In the present case, the board did not, at its May term, take action in the matter of equal izing the appellant's taxes as returned by the assessor, but, so far as appellant's motion to dismiss or pleas show to the contrary, it did, during its regular sitting beginning on the first Monday in June, to wit, on the 2d day of July, take such action, and did enter upon the docket the supposed value of appellant's taxable property, and issue and have served upon it a citation to appear and contest, on the 10th day of July. The appellant appeared before the board on that day (the citation having been served on the 3d), and moved the board to dismiss the proceeding on the ground that its said action in reference to the valuation of its property and issuing the citation was not had at the May term, and not until July 2d aforesaid. The motion being overruled by the board, appellant interposed the same matter by way of pleas. These pleas being disallowed, the board affirmed its previous action raising the taxable values, and appellant appealed to the circuit court. The same motions and pleas were filed in the circuit court, and there also disallowed; the motion to dismiss being overruled, and demurrers to the pleas being sustained. Appellant declining to plead over, the court rendered judgment affirming the decision of the board, and that appellant pay state and county taxes for the year 1896 on $69,250, that being the sum to which the taxable values had been raised by the board, and rendered judgment for costs against appellant and its sureties. From this judgment the present appeal is taken, and the principal question presented for our decision is whether or not it was essential to the lawful exercise of the jurisdiction which the act confers upon the board that the preliminary ex parte action in reference to raising the assessment and issuing the citation should have been had at the May term, in strict conformity to the statute.

The board is a judicial tribunal, created by the statute, of special, limited jurisdiction, and its judicial action must be supported by substantial compliance with all those requirements which the statute, in all its parts, fairly interpreted, provides as essential to the exercise of its jurisdiction, which compliance must affirmatively appear. It is not questioned, in this case, that all things were done which the statute requires, except that the prescribed time of performing the preliminary requirements, to which we have referred, was not observed. Upon reading the provisions of the act, hereinabove set forth, it is seen that the Judicial functions of the board are those which are prescribed by sections 32 and 33 of the act. It will be observed that the acts required by section 31 to be performed are ministerial only. The incorrectness of an assessment which the board is by that section required to enter upon a docket, and give the taxpayer

notice of by citation, is not one which the board has, by judicial processes, actually found to exist, but it is merely a supposed error, improper assessment, or under or over valuation, suggested to the board by such inquiry as it may choose to make, or information it may choose to act upon. The entry to be made upon the docket of the supposed valuation is a sort of pleading, so to speak, having no element of a judicial determination. So that we take it to be clear that these functions are purely ministerial, and their obvious design is to provide a practical and orderly system of bringing before the board, in its judicial capacity, for its judicial action, all such complaints in matters of assessments as might need judicial supervision. Therefore we find the board sits as a court, and exercises its jurisdiction as such, only when, in its June sitting, performing those duties required by sections 32 and 33 of the act to be then performed.

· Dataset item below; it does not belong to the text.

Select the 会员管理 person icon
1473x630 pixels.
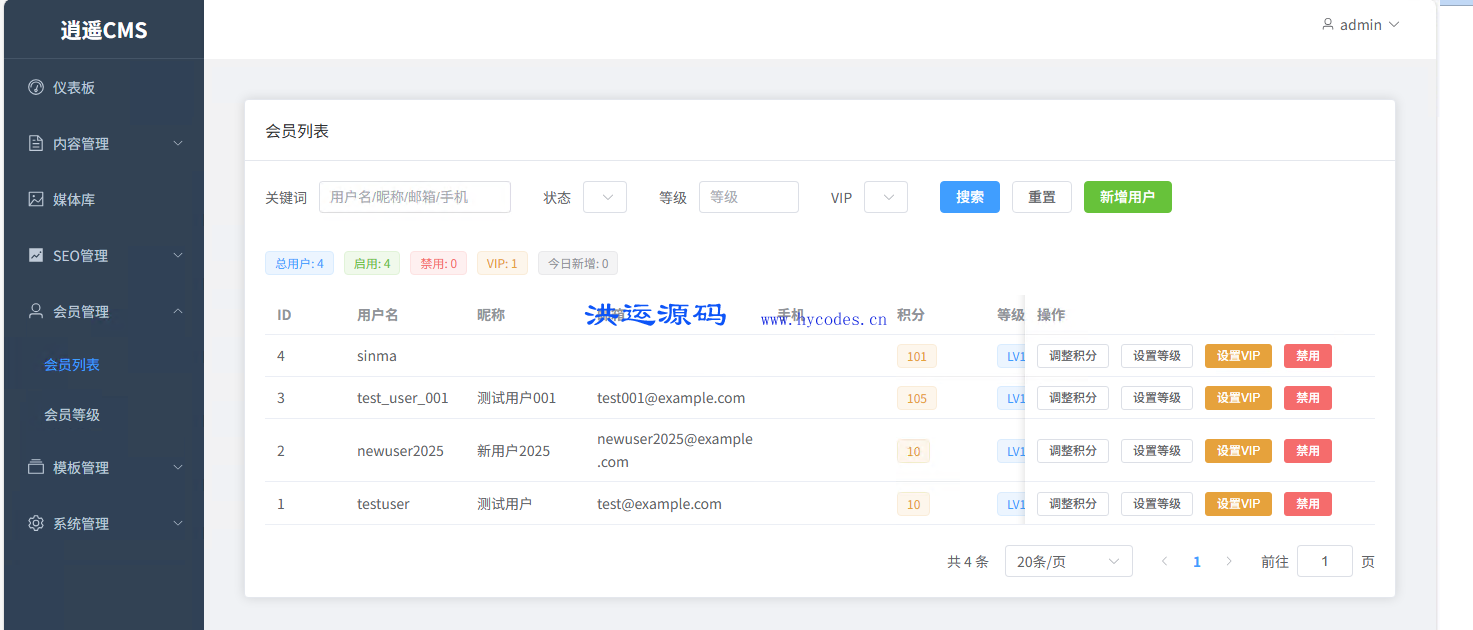(x=38, y=311)
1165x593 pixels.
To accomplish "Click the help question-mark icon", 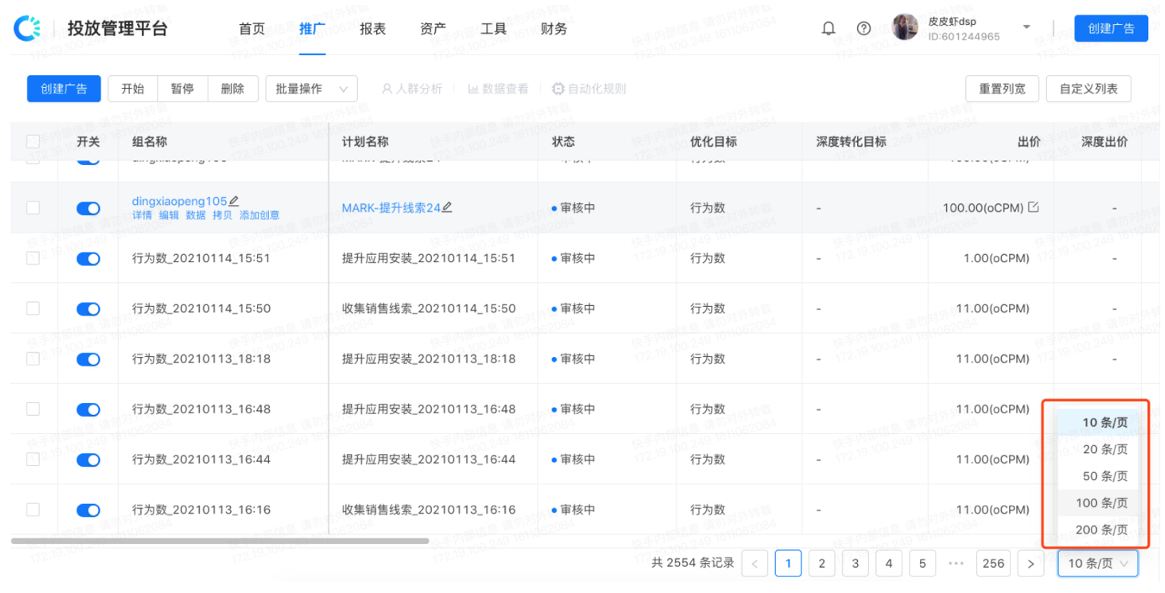I will click(863, 28).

It is a general rule, founded in most obvious reason, that where the statute fixes a time or place for a court to sit and exercise its jurisdiction, it can lawfully do so at no other time or place. Garlick v. Dunn, 42 Ala. 404; Davis v. State, 46 Ala. 80. But the rule as to time is not universally true in respect of the performance of ministerial acts required to be performed by officers. The general rule as to such acts is to the contrary. We take a correct statement of it from the brief of Judge R. W. Walker, as counsel, in the case of Commissioners' Court v. Rather, 48 Ala. 440, as follows: "A statute specifying a time within which a public officer is to perform an official act affecting the rights of others is directory merely, as to the time within which the act is to be done, unless, from the nature of the act or the phraseology of the statute, the designation of the time must be considered a limitation on the power of the officer. Walker v. Chapman, 22 Ala. 126; People v. Allen, 6 Wend. 486-488; Pond v. Negus, 3 Mass. 230, 232; Fish v. Wright, 5 Cow. 269; Stickney v. Huggins, 10 Ala. 107, 108; Savage v. Walshe, 26 Ala. 619; Dwar. St. pp. 222, 223; U. S. Trust Co. v. U. S. Fire Ins. Co., 18 N. Y. 200. By this it is not meant that a duty does not rest upon the officer to act within the time, a duty which he may be compelled to perform, but simply that his power to act does not expire with the time. Stickney v. Huggins, 10 Ala. 106, 108; Webster v. French, 12 Ill. 302. When a statute directs an officer to do a thing in a certain time, without any negative words restraining him from doing it afterwards, the naming of the time will not be construed as a limitation of his authority. Dwar. St. p. 223; Ex parte Heath, 3 Hill, 42; People v. Holley, 12 Wend, 481; Mead v. Gale, 2 Denio, 232; Barnes v. Badger, 41 Barb. 98, 99; People v. Cook, 14 Barb. 290; Id., 8 N. Y. 67; Miller v. Finkle, 1 Parker, Cr. R. 374; State v. Baltimore County Com'rs, 29 Md. 516."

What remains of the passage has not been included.